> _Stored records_
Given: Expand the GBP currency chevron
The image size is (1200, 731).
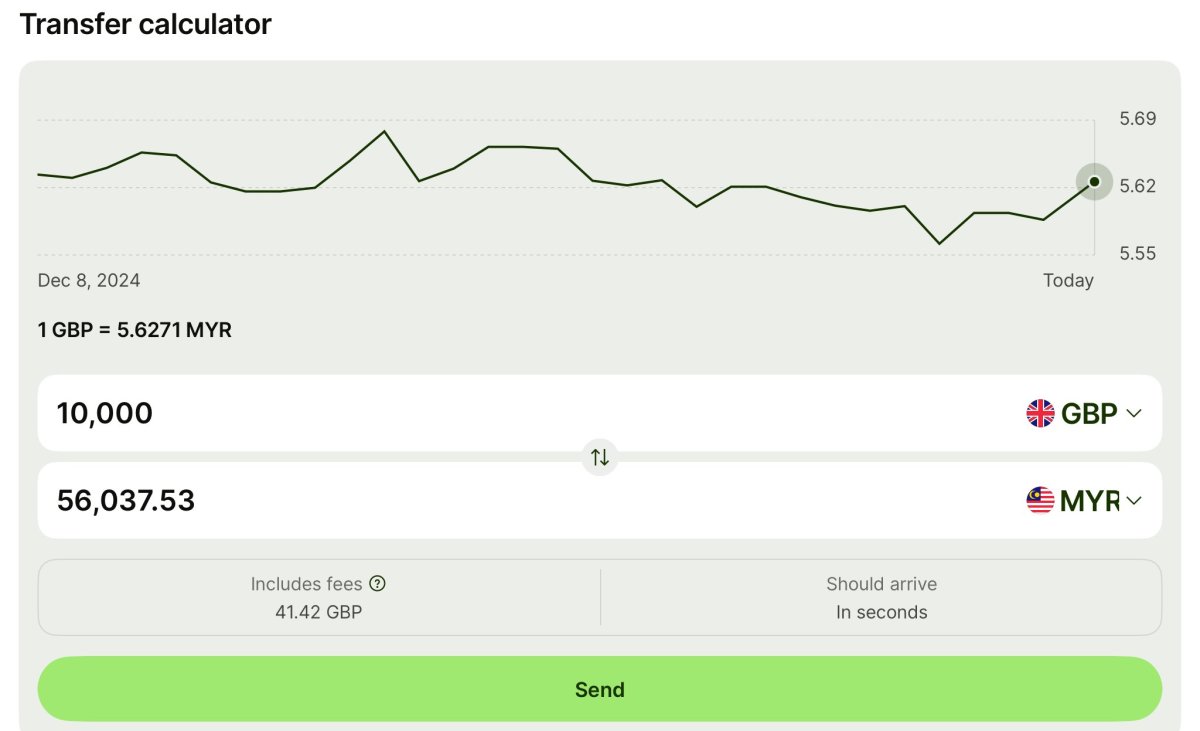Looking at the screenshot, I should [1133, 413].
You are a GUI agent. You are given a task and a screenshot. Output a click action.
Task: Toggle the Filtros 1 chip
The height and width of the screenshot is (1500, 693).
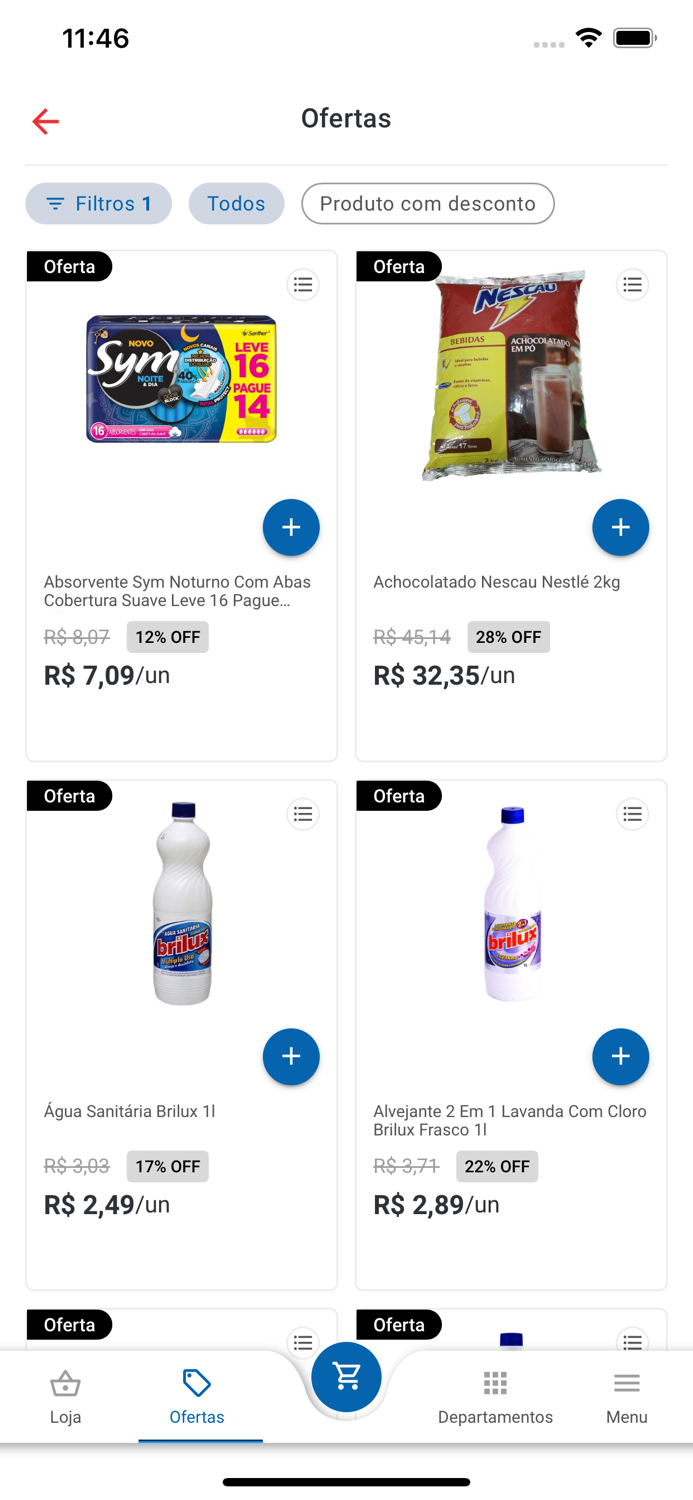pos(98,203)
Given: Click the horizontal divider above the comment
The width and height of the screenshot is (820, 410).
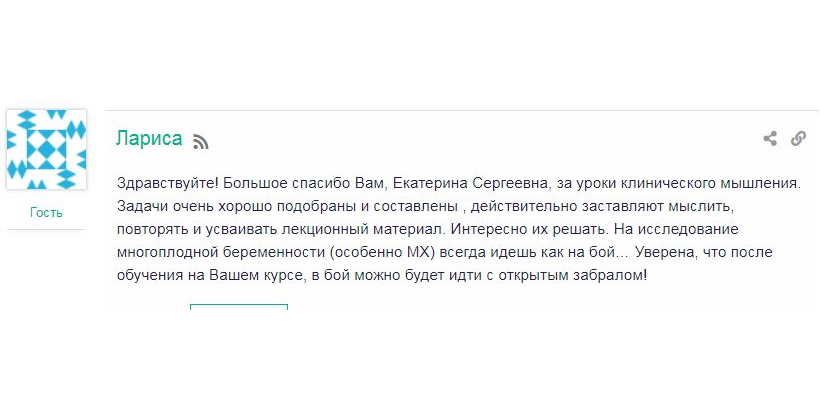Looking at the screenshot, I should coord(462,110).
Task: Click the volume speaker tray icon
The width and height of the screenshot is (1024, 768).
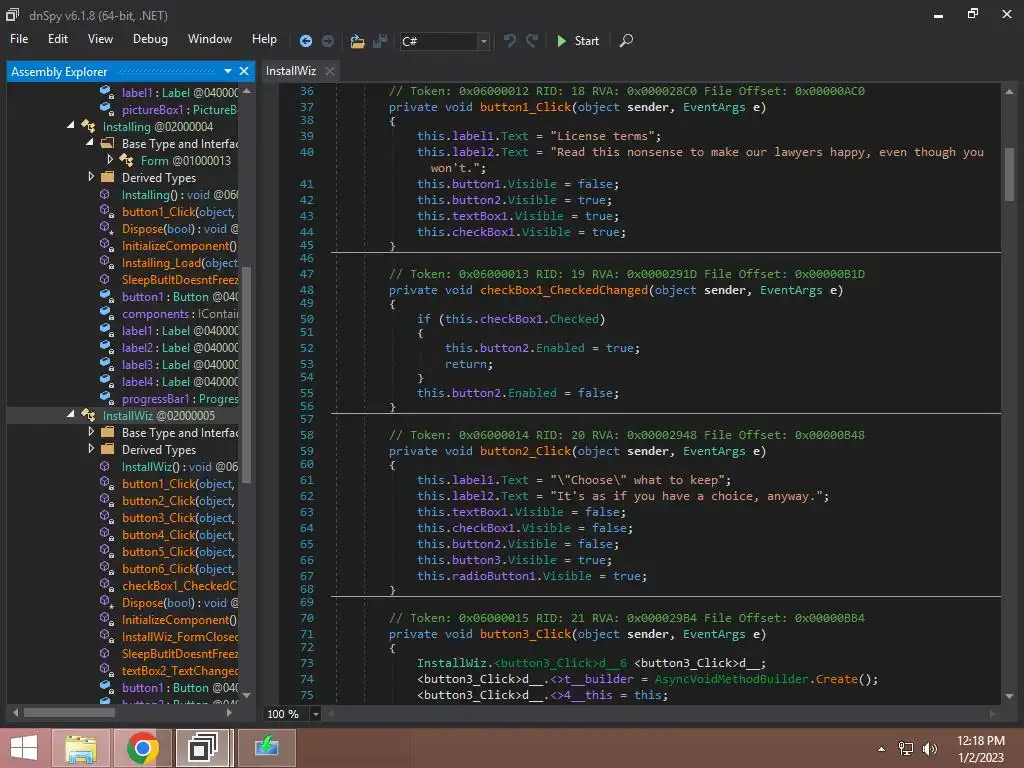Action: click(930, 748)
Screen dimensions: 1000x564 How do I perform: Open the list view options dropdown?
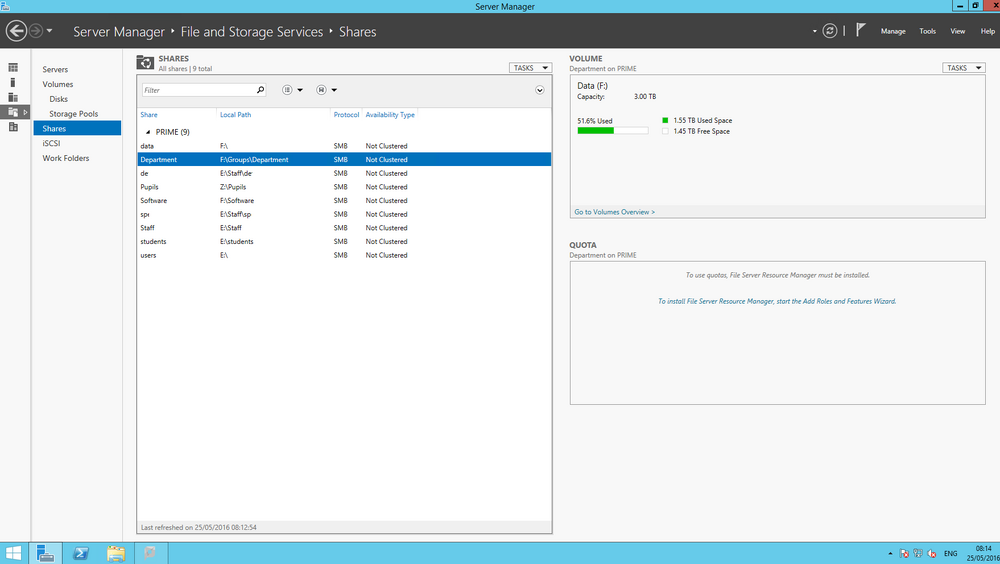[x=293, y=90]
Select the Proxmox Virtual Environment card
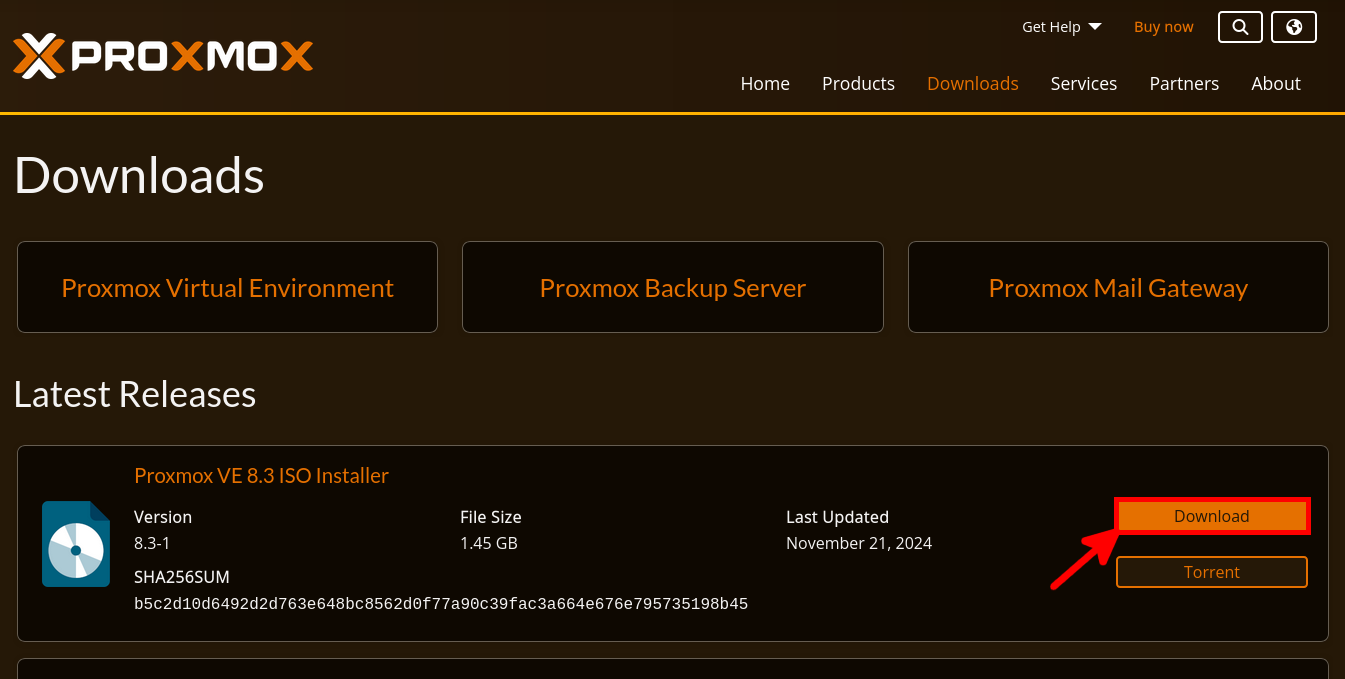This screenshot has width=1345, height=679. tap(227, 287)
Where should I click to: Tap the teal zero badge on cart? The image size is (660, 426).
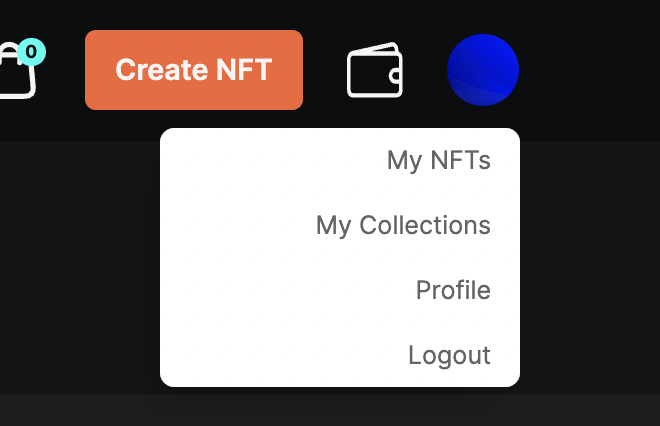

> _TASK DIRECTIONS_
Restate all entries above exactly, but not the images.

> _SOLUTION TO THIS TASK_
Given: Expand the GBP currency chevron
The image size is (1200, 731).
Looking at the screenshot, I should [1133, 413].
You are a GUI agent. You are given a task and a screenshot. Output a click action.
Task: Toggle the Filtros 1 chip
The height and width of the screenshot is (1500, 693).
pos(98,203)
Given: Click the horizontal divider above the comment
The width and height of the screenshot is (820, 410).
Looking at the screenshot, I should coord(462,110).
Task: Click the volume speaker tray icon
The width and height of the screenshot is (1024, 768).
Action: click(930, 748)
Screen dimensions: 1000x564 How do I perform: Open the list view options dropdown?
[x=293, y=90]
Select the Proxmox Virtual Environment card
This screenshot has width=1345, height=679. tap(227, 287)
Where should I click to: Tap the teal zero badge on cart? The image size is (660, 426).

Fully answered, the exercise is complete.